Photo of the Week.A lovely "diffraction corona," caused by the interference among light waves as they pass through light clouds, surrounds the waxing crescent Moon.

Astronomy news for the week starting Friday, January 2, 2015.

Yay, we are back to weekly, at least for a time, and best wishes for the coming year.

The week gloriously centers on the full Moon, which takes place around midnight Sunday, January 4, with the Moon high in the sky. Before that, it waxes in its gibbous phase while after it gibbously wanes. A telescopic view of the full Moon is often disappointing, as the craters seem to disappear as the shadows that highlight them are hidden. But the lunar "rays" brilliantly stand out. Centered on young craters, the rays are strings of secondary craters caused by violent impacts. The Moon passes apogee , where it is farthest from Earth, on Friday, January 9. The night of Thursday the 8th, the Moon passes five degrees south of Jupiter (about the separation of the front bowl stars of the Big Dipper), closest approach taking place around 2 AM CST, midnight on the west coast. The near-full Moon will ruin the normally-good Quadrantid meteor shower, which emanates from the defunct constellation Quadrans (the Quadrant) near the Big Dipper and peaks the mornings of January 3 and 4.

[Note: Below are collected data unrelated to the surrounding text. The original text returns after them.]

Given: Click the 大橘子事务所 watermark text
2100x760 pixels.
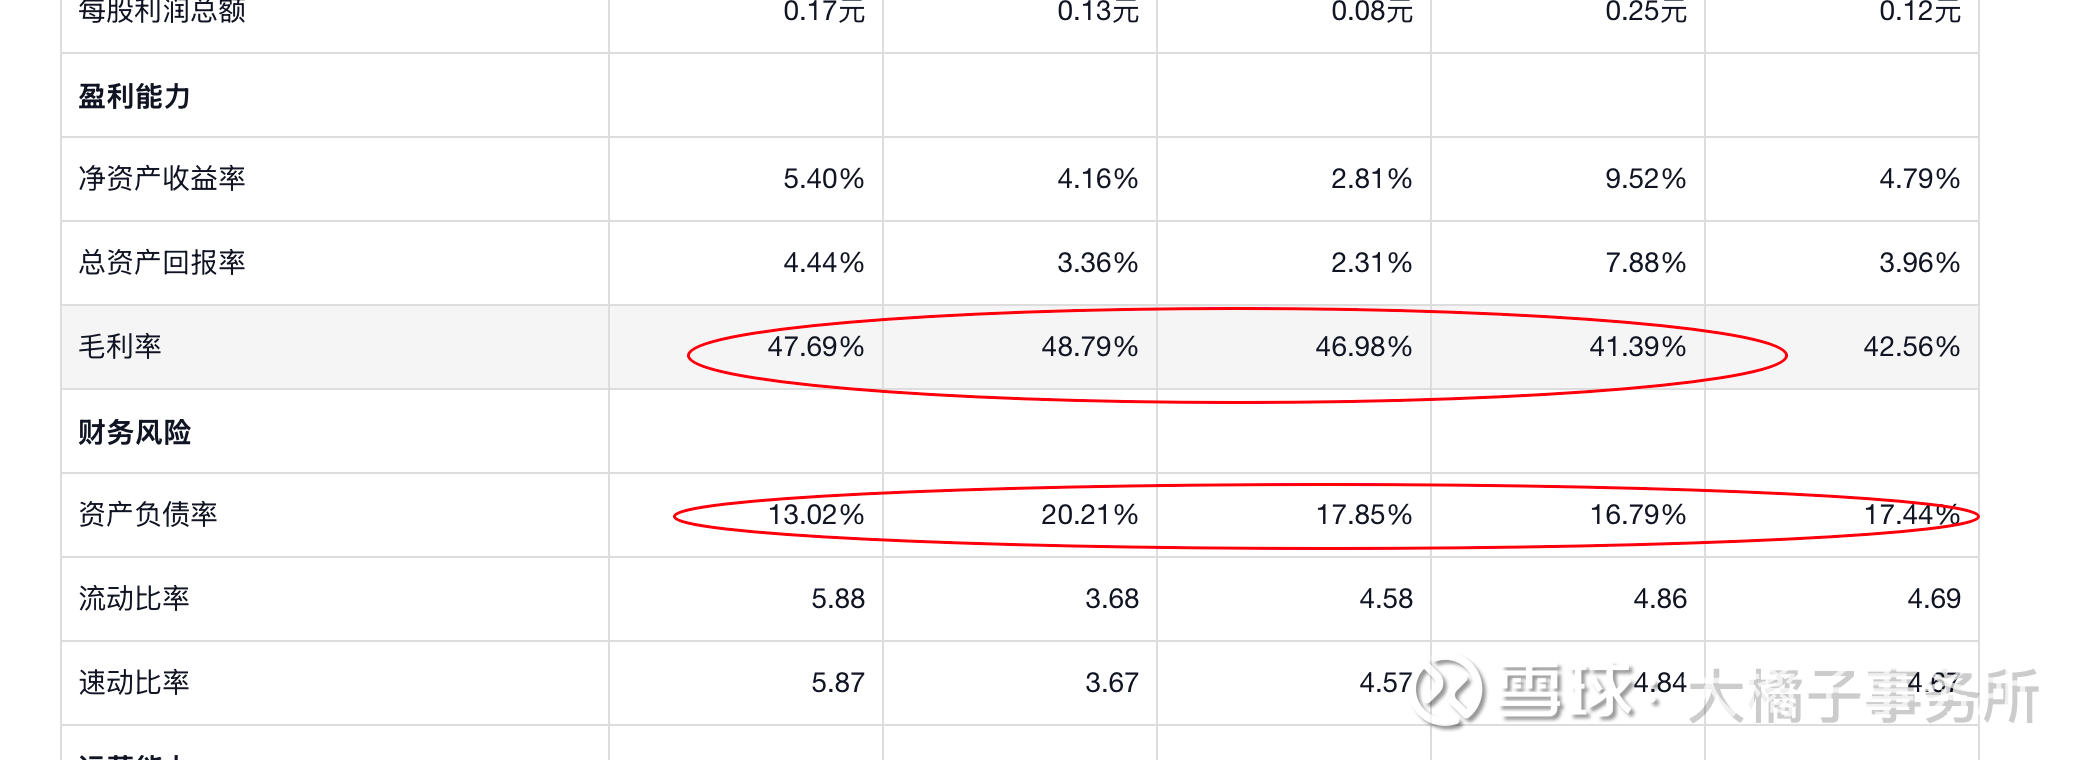Looking at the screenshot, I should tap(1863, 697).
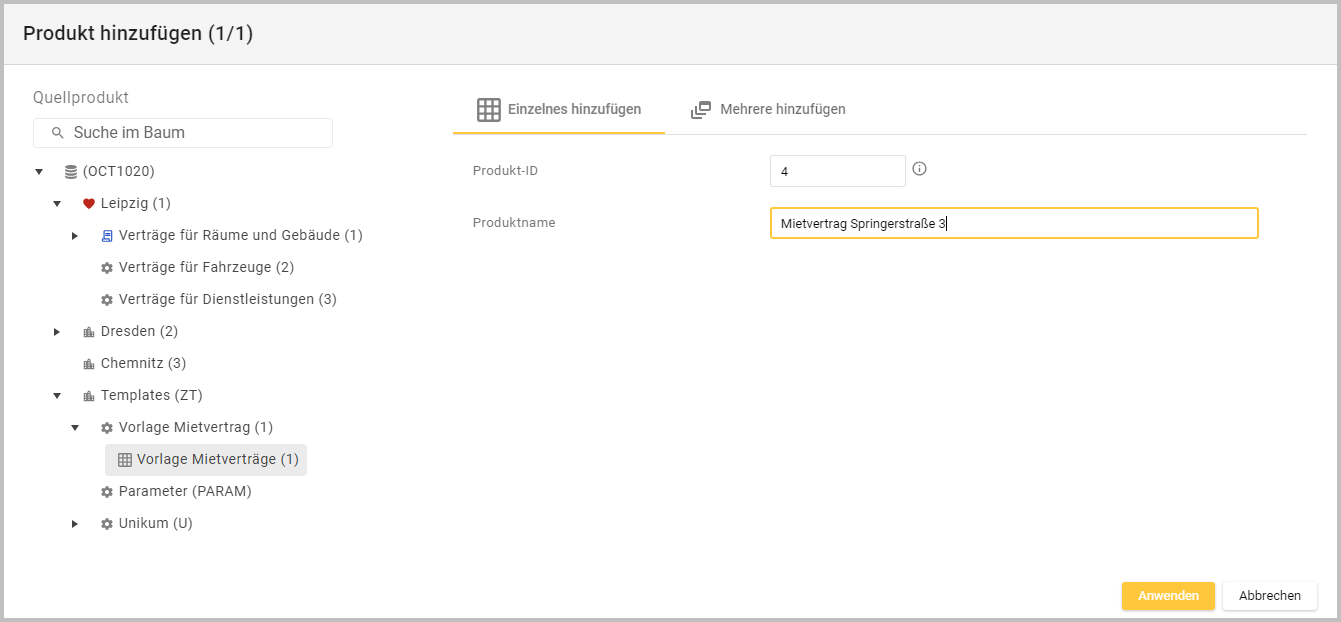This screenshot has width=1341, height=622.
Task: Click the red heart icon beside Leipzig
Action: pyautogui.click(x=88, y=204)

The giant planet rises just before 8 PM to the west of the star Regulus in Leo. Before that, if you have a clear western horizon, you might spot brilliant Venus, which sets shortly before the end of evening twilight. It's playing games with Mercury, the two no more than a degree apart the last part of the week, Venus the brighter of the pair. Fading (though still first magnitude) Mars faithfully sets at 8 PM (as Jupiter rises), which it will do through the winter and early spring as it climbs slowly to the north, this week in eastern Capricornus.

The biggest planetary event is of Earth, which passes perihelion, its closest point to the Sun, around midnight the night of Saturday the 3rd, when it will be 1.47096 million kilometers (91.40 million miles) from the Sun, 0.983 times average. That perihelion occurs during the coldest time of the northern year shows that distance from the Sun has little to do with the seasons, which are caused by the tilt of the Earth's rotational axis relative to its orbital axis.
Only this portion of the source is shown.